■ Excerpt provided
Saturday, January 7, 2006
in pursuit of success
An IIT alumna from Kanpur remembers a fellow student standing at the edge of a water tank and contemplating suicide. Recalling this spine-chilling incident on a blog site, she writes: “There were others like me standing motionless. Finally I saw a professor standing and chatting to someone, and called out to her for help. She took over. There were security people in minutes but all stood helpless. What if she jumped? Everyone cleared the corridors and waited, just waited.
“No, finally she didn’t jump. One professor courageously called out to her from his window and asked her to move away from the tank. She heeded that call, maybe even at that point she could not think of defying a professor. I wonder what all went through her mind? Who can tell? She must not have been more than 20 years old... maybe even younger.
“Her parents refused to let her drop a semester. After all she was a success; she had no right to fail. She tried harder. Her mother stayed with her. Finally they took her back and let her drop the semester. Her friends were happy that they were not weaklings like her. I haven’t seen her around since then. This successful place (IIT Kanpur) has a remarkable capacity to block failures out. She is not missed.
“But I am still shaken. I don’t want to end up there, no matter what, whether I am successful or not. I want to slow down. And I want to get out of this ‘successful’ place. It is so lonely; it has such little tolerance for people like her, and perhaps for people like me. I feel trapped in my success.…”
This item, which appeared on a blog site some time ago, invited fellow IITians to provide an insight into the other side of these high-profile centres of excellence.
Responding to this article, another ex-IITian made a frank admission on the same site. “Not only did I have to face academic and peer pressures, but also lots of family and financial problems. There was no refuge to be found anywhere. I must confess the thought of suicide did cross my mind during those miserable days. What helped me was the realisation that life goes on and failures and successes are a part of the game. In the end your happiness or contentment in life is not entirely proportional to your GPA or how much of a “God” you were in your academic years. What matters a lot is that you find interesting work and hobbies, meaningful relationships, achieve some level of maturity and self-knowledge, and develop a calm mind.
“After some introspection and thinking, I redefined my values entirely and threw out that “ivory-tower” rat-race mentality. I made a fresh start, doing things that interested me and helping people in the same situation. I couldn’t care less if I didn’t make money or didn’t get to be a CEO or if my IIT (or other) peers didn’t respect me. I had decided that I was going to be happy.
Encouraged by such honest outpouring, another student confessed, “I too spent five years at IIT, Chennai, and while I came through with no major baggage (my wife disagrees...), three students committed suicide while I was there. One hanged himself in the bathroom at lunchtime since he had to take a test in the afternoon. He was in his third year and definitely not at the bottom of his class. The pressure to perform academically is unbelievable. There is a reason why drug use is quite rampant. I survived thanks to my adult mentors (both IIT and non-IIT) who taught me that it was more important to nurture my spirit. I graduated with 7.5 GPA but an immense capacity to face reality without being terrorised by the need to prove that my selection into the IIT was not a fluke.”

■ Data excerpt
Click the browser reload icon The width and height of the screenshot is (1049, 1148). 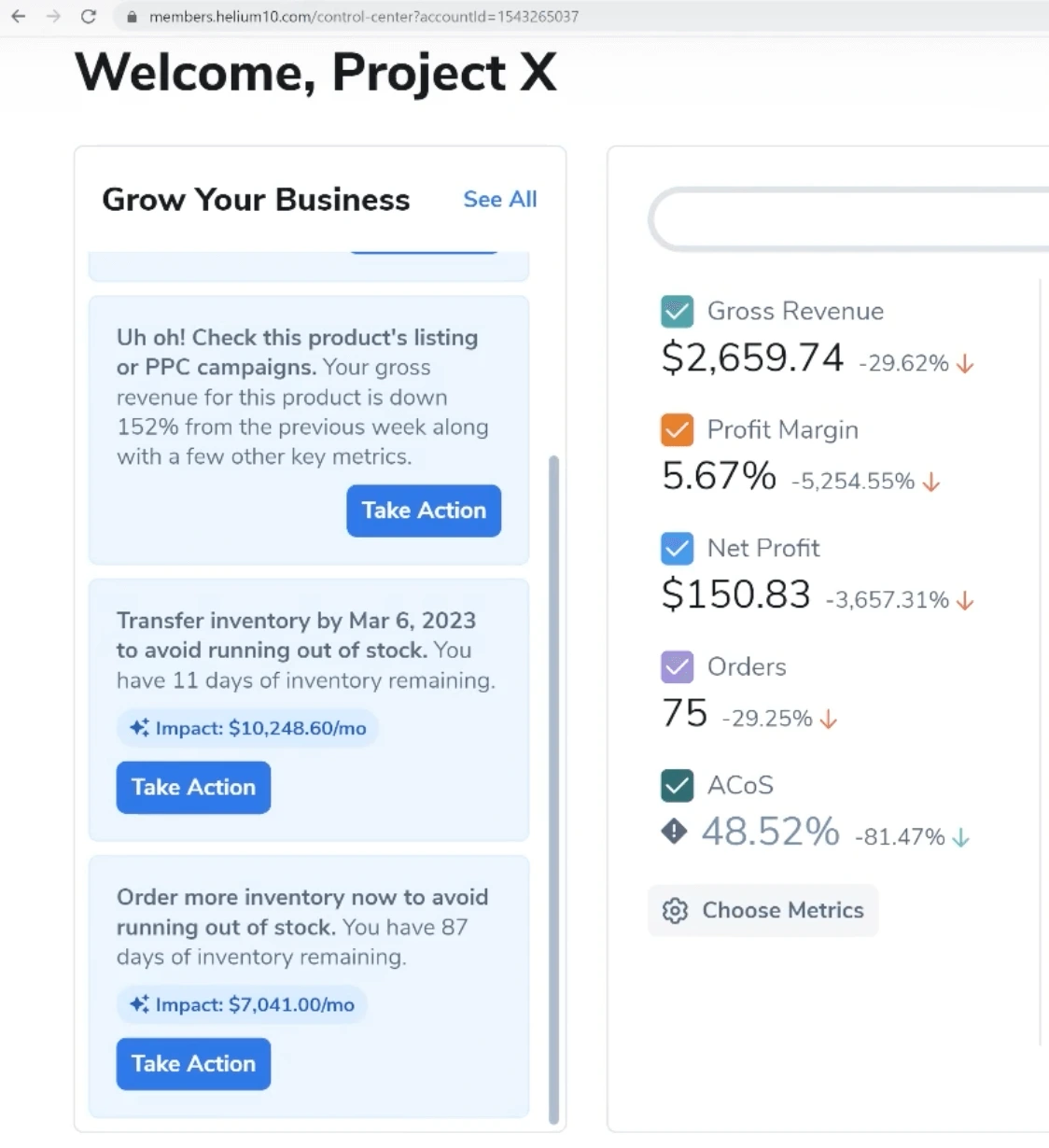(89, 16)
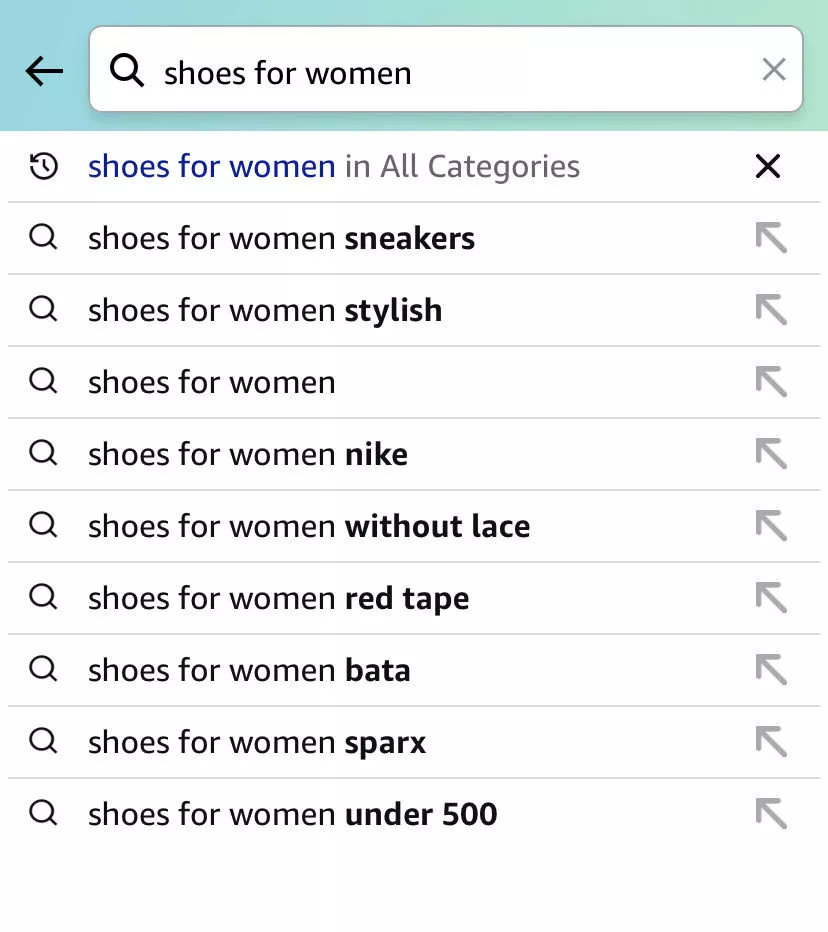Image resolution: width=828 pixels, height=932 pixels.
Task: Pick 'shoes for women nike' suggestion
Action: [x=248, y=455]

■ Jobs
1. Do the following statements agree with the "in pursuit of success" post? For each, answer yes or no and quote the words from the post that decide it.
(a) The student standing at the edge of the water tank eventually jumped.
(b) At first, the parents of the student at the water tank would not let her drop a semester.
(c) The former student who spent five years at IIT, Chennai, graduated with a 7.5 GPA.
2. How would you say this sentence from the "in pursuit of success" post in Spanish: "The pressure to perform academically is unbelievable."?

■ Solved tasks
1.
(a) No: "No, finally she didn’t jump."
(b) Yes: "Her parents refused to let her drop a semester."
(c) Yes: "I graduated with 7.5 GPA"

2. La presión por rendir académicamente es increíble.